Passage >>
From what I've looked at in Friedman's paper, the 'learning rate' $\epsilon$ (there, called 'shrinkage' and denoted by $\nu$) is applied after choosing those weights $w_j^*$ which minimise the cost function. That is, we determine the boost's optimal weights, $w_j^*$ first, and only then do we consider multiplying by $\epsilon$.

What would this mean?

This would mean that neither of the equations in the question which feature both $\epsilon$ and $w_j^*$, are used in the XGBoost algorithm.

Also, that $\lambda$ is still necessary in order to guarantee the Taylor expansion validity, and has a non-uniform effect on the $w_j$, its effect depending on the partial derivatives of $\ell$ as you wrote before: \begin{align*} w_{j}^{*}= - \frac{\sum_{i \in R_{j}}\frac{\partial \ell}{\partial \hat{y}_{i}}\bigg|_{F_{t}(x_{i})}}{\lambda + \sum_{i \in R_{j}}\frac{\partial^{2} \ell}{\partial \hat{y}_{i}^{2}}\bigg|_{F_{t}(x_{i})}} \end{align*}

The learning rate doesn't come in until after this point, when, having determined the optimal weights of the new tree $\lbrace w_j^* \rbrace_{j=1}^T$, we decide that, actually, we don't want to add what we've just deemed to be the 'optimal boost' straight-up, but instead, update our additive predictor $F_t$ by adding a scaled version of $f_{t+1}$: scaling each weight $w_j^*$ uniformly by $\epsilon$, and thus scaling the contribution of the whole of $f_{t+1}$ by $\epsilon$, too.

Information supplied >>
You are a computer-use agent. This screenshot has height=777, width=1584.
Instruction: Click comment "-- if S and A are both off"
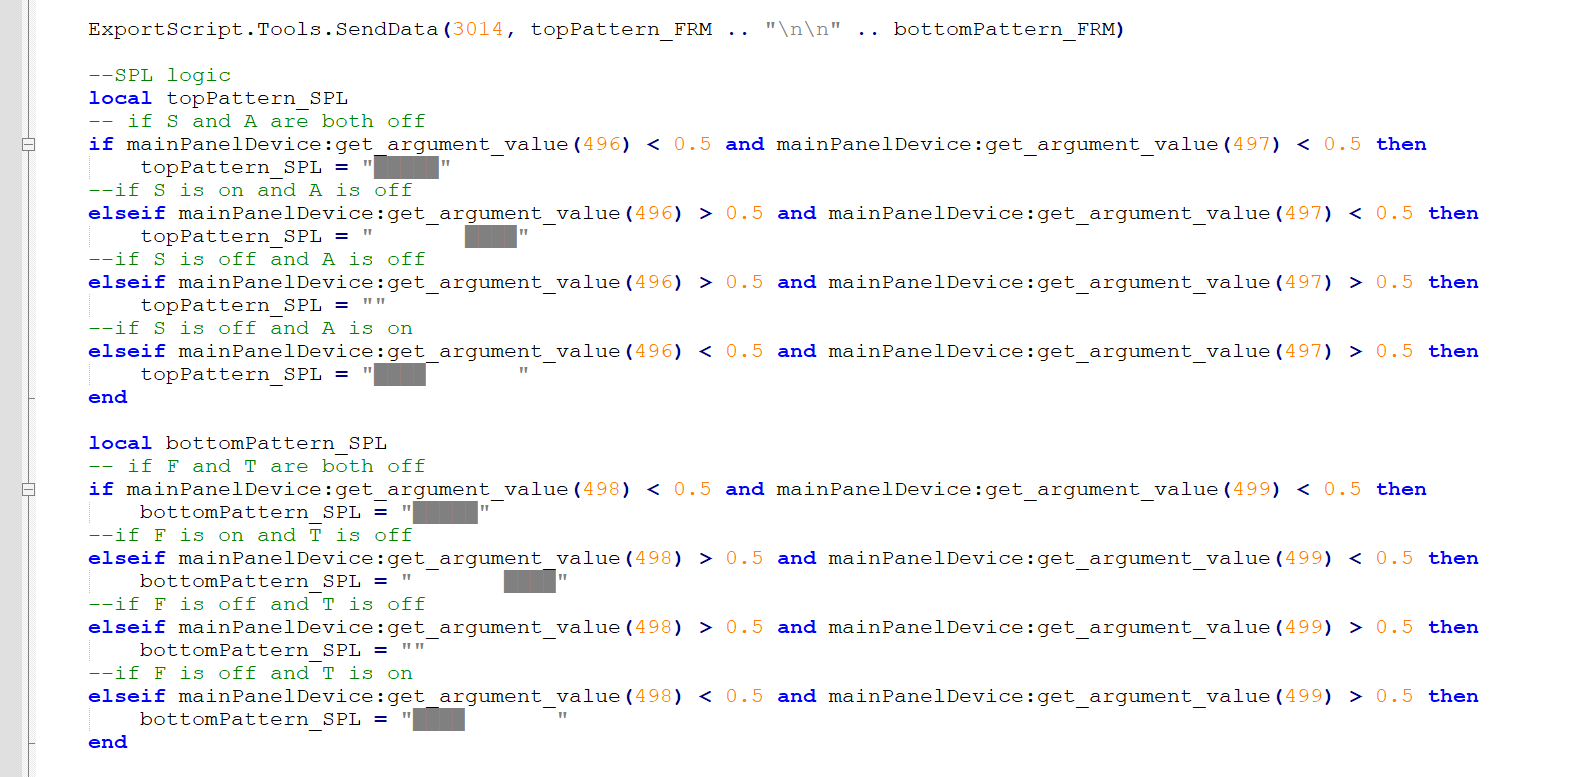[257, 121]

Exercise requirements >>
a. Name every Greek letter that the XGBoost learning-rate passage uses as a symbol for a quantity.
b. Continue the passage on the XGBoost learning rate, starting after its final sentence.

Task responses >>
a. ε, ν, λ

b.
From where I'm sitting, there is some (weak-ish) analogy with the learning rate in gradient descent optimization: gently aggregating the predictors in order to iterate towards what we believe a general and descriptive predictor to be, but maintaining control over how fast we get there. In contrast, a high learning rate will mean that we use up all of our predictive power relatively quickly. If we do so too quickly with too few trees then any subsequent boost might need to make large corrections, causing the loss to remain at a relatively high plateau, after a few steps of which the algorithm terminates.

Keeping a lower learning rate, would aid generalisability because we are relying less upon the predictions of the new boosting tree, and instead permitting subsequent boosts to have more predictive power. It will mean that we need more boosts, and that training will take longer to terminate - in line with the empirical results shown in @Sycorax's answer.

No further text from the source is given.